KTEB Başkanı Hasan Sungur, yarattığı mağduriyetlerle gündeme gelen kaçak emlakçıların sayısındaki artışın korkutucu boyutlara ulaştığını söyledi

KTEB Başkanı Hasan Sungur,“Büyük bir kriz yaşanıyor çünkü Afrika ve Arap ülkeleri orijinli öğrencilerin hepsi; Rus öğrencilerin de önemli bir kısmı sözde emlakçı. Keza garsonlar, taksiciler, casinocular, restoran işletmecileri ve adlarını sayamadığım birçok meslek grubu da bu işten para kazanma derdinde. Sizinle son konuşmamızı yaptığımız Eylül 2018’de yüzlerle ifade edilen kaçak emlakçı sayısını artık ‘binlerle’ tanımlamalıyız” ifadelerini kullandı ve emlakçılığın, ülkede hiçbir denetime tabi olmadan yapıldığını; kaçak emlakçıların sayısının da bu çarpıklığa paralel, katlanarak arttığını söyledi.

“EMLAKÇILIK ‘RANT KAPISI’ OLDU”…

Hasan Sungur, “Emlakçılıkta kalite sıfırın altına indi” derken, bu sektörü kullanarak ‘zahmetsiz kazanç’ elde etmek isteyenlerin, anlaştıkları inşaat firmalarıyla ‘ufak komisyonlar karşılığında’ çalıştıklarını, fakat işin ‘sahte vekalet’ ve ‘ipotek’ gibi tehdit unsurlarının da bu nedenle hiçbir zaman bertaraf edilemediğinin altını çizdi. Sungur, zira bu işin ‘rant kapısı’ haline geldiğini, “2005, 2006 ve 2007’ye damga vuran ve ülkeyi sallayan ‘İngiliz dolandırıcı krizi’ gibi bir tehlikenin arifesindeyiz” uyarısını yaptı. “

BU FASULYE KURTLU

Emlakçılık yapmak isteyenlerin öncelikle bu iş için gereken lisansı almasını ve çek yasağındaki ve/veya yüz kızarıcı suçlara bulaşmış kişilere emlakçılık lisansı verilmemesini kapsayan bir yasa teklifinde bulunduklarını söyleyen Sungur, “Şunu üzülerek ifade etmeliyiz ki kaçak olsun veya olmasın, bu işi hakkını vermeden yapan binler var. Bir kilogram fasulyede yirmi adet fasulye tanesi kurtluysa, o fasulye ‘kurtlu fasulye’ olarak tanımlanır ve ‘bizim fasulye’ de maalesef kurtludur” ifadeleriyle hem soruna dair bir çözüm reçetesi verdi hem de öz eleştiride bulundu. “PROFESYONELLERLE ÇALIŞIN”… “Vatandaşlar ‘nereye giderlerse gitsinler’ mutlaka avukat kullansınlar ve kapısını çaldıkları emlakçının da inşaat şirketinin de adına, şanına, görünüşüne aldanmasınlar. Satın alınması düşünülen malın ve malın bulunduğu arsanın gerçek mal olup olmadığının takibi için yanımızda inşaat mühendisi taşıyamayacağımıza göre, bu işleri avukata bırakmak en mantıklısı. Tapu Dairesi’nden yaptırılacak ipotek başta olmak üzere kontrollerde de ‘gerçek emlakçılarla’ çalışılması şart” diyen Sungur, profesyonel yardımın önemine parmak bastı.

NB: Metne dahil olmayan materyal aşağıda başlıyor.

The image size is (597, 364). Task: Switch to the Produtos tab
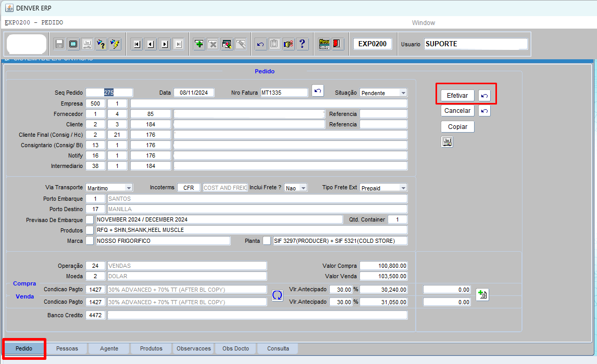click(x=151, y=348)
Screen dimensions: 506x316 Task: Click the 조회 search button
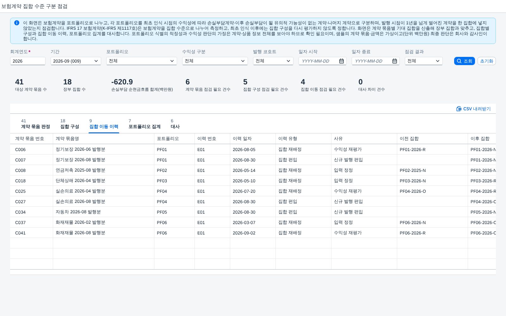[464, 61]
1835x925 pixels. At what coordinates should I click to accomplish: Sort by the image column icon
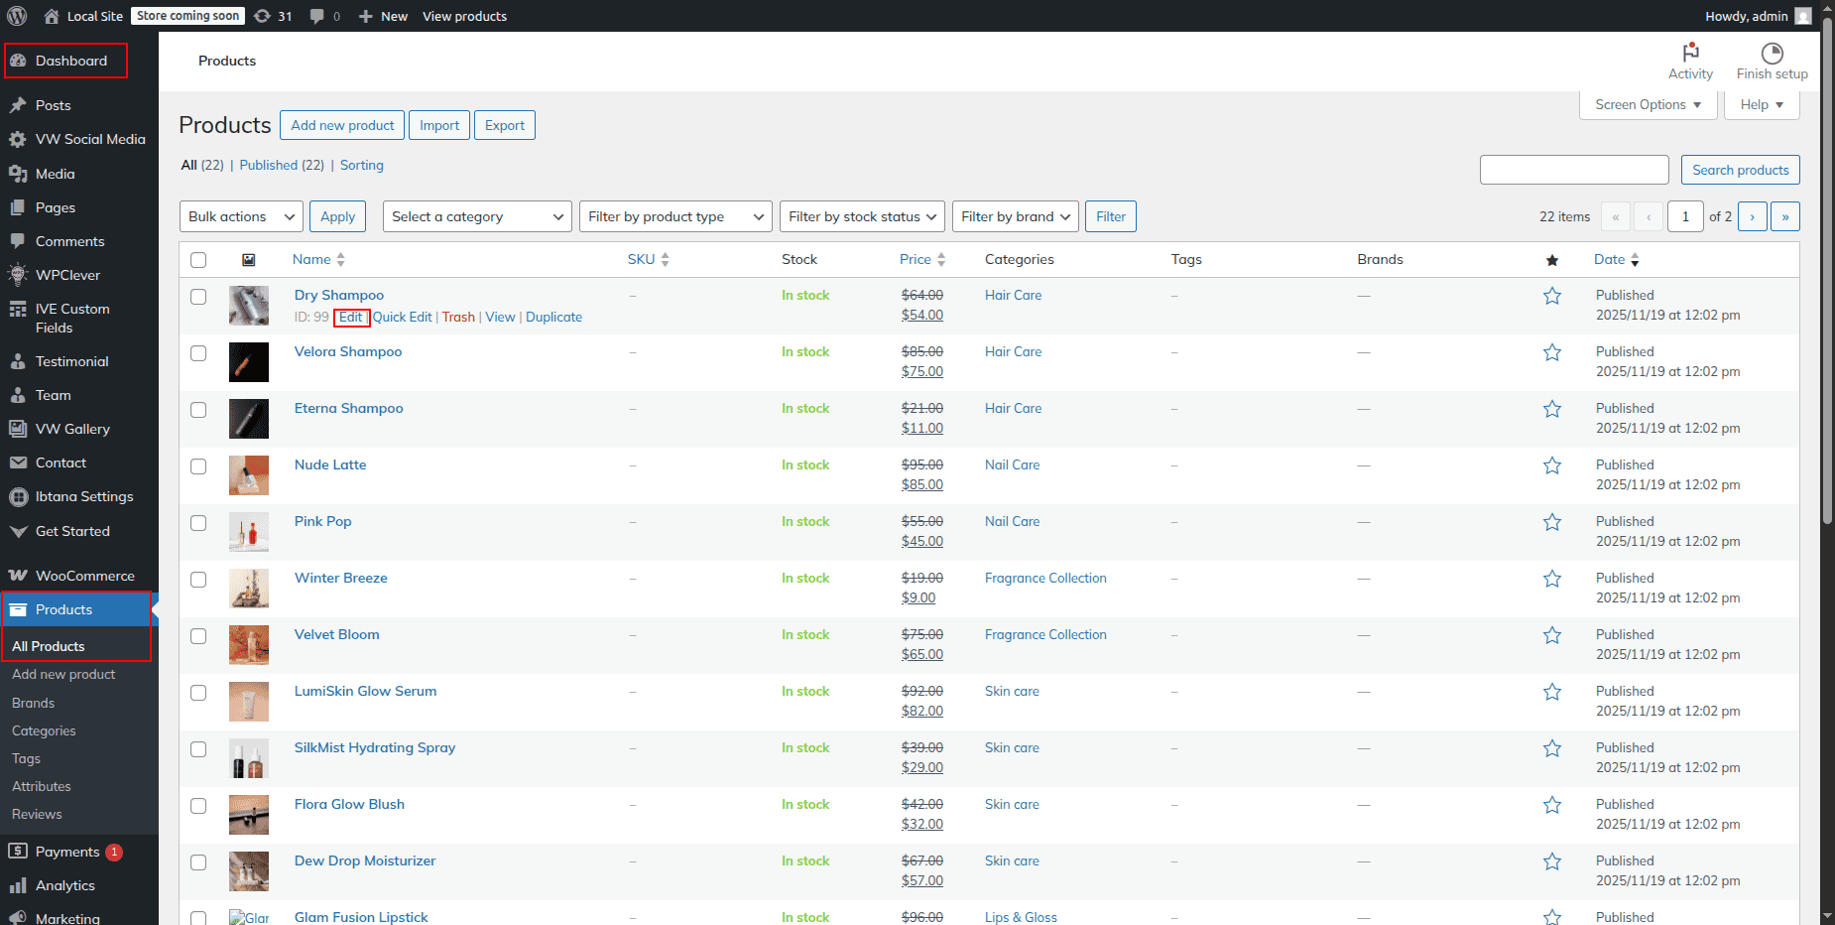coord(249,260)
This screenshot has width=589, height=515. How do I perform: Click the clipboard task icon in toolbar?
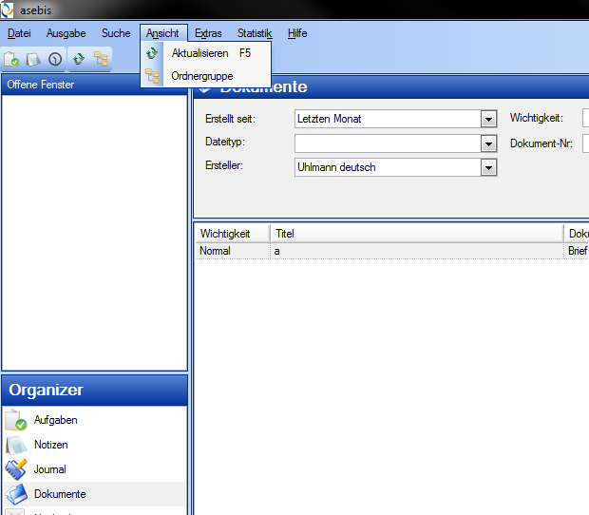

Kıbrıs Türk Emlakçılar Birliği (KTEB) Başkanı Hasan Sungur, meydana getirdiği mağduriyetlerle kamuoyunu sıkça meşgul eden fakat her seferinde de ‘zamanla’ unutulan kaçak emlakçıların sayısının da oluşacak ‘potansiyel mağduriyetin’ de günden güne arttığını söyledi. Eylül 2018’de yüzlerce olduğu tahmin edilen kaçak emlakçıların bugün artık ‘binlerce’ olduğunu öngördüklerini belirten Sungur, yaşanan mağduriyetin de katlanarak arttığı bilgisini verdi. “İçişleri Bakanından, hazırlanan yasa taslağının Bakanlar Kurulu’na sunulacağı sözünü aldık. Kendisi, bildiğiniz üzere şu an yurt dışında. Sayın Bakanın yurda dönmesini bekliyoruz” ifadelerini kullanan ve sektördeki bu çarpıklığın da ‘ancak yasal düzenlemeyle’ değişeceğini söyleyen Sungur, sorunun yakıcılığını, mevcut durumunu ve çözüm metodunu anlattı…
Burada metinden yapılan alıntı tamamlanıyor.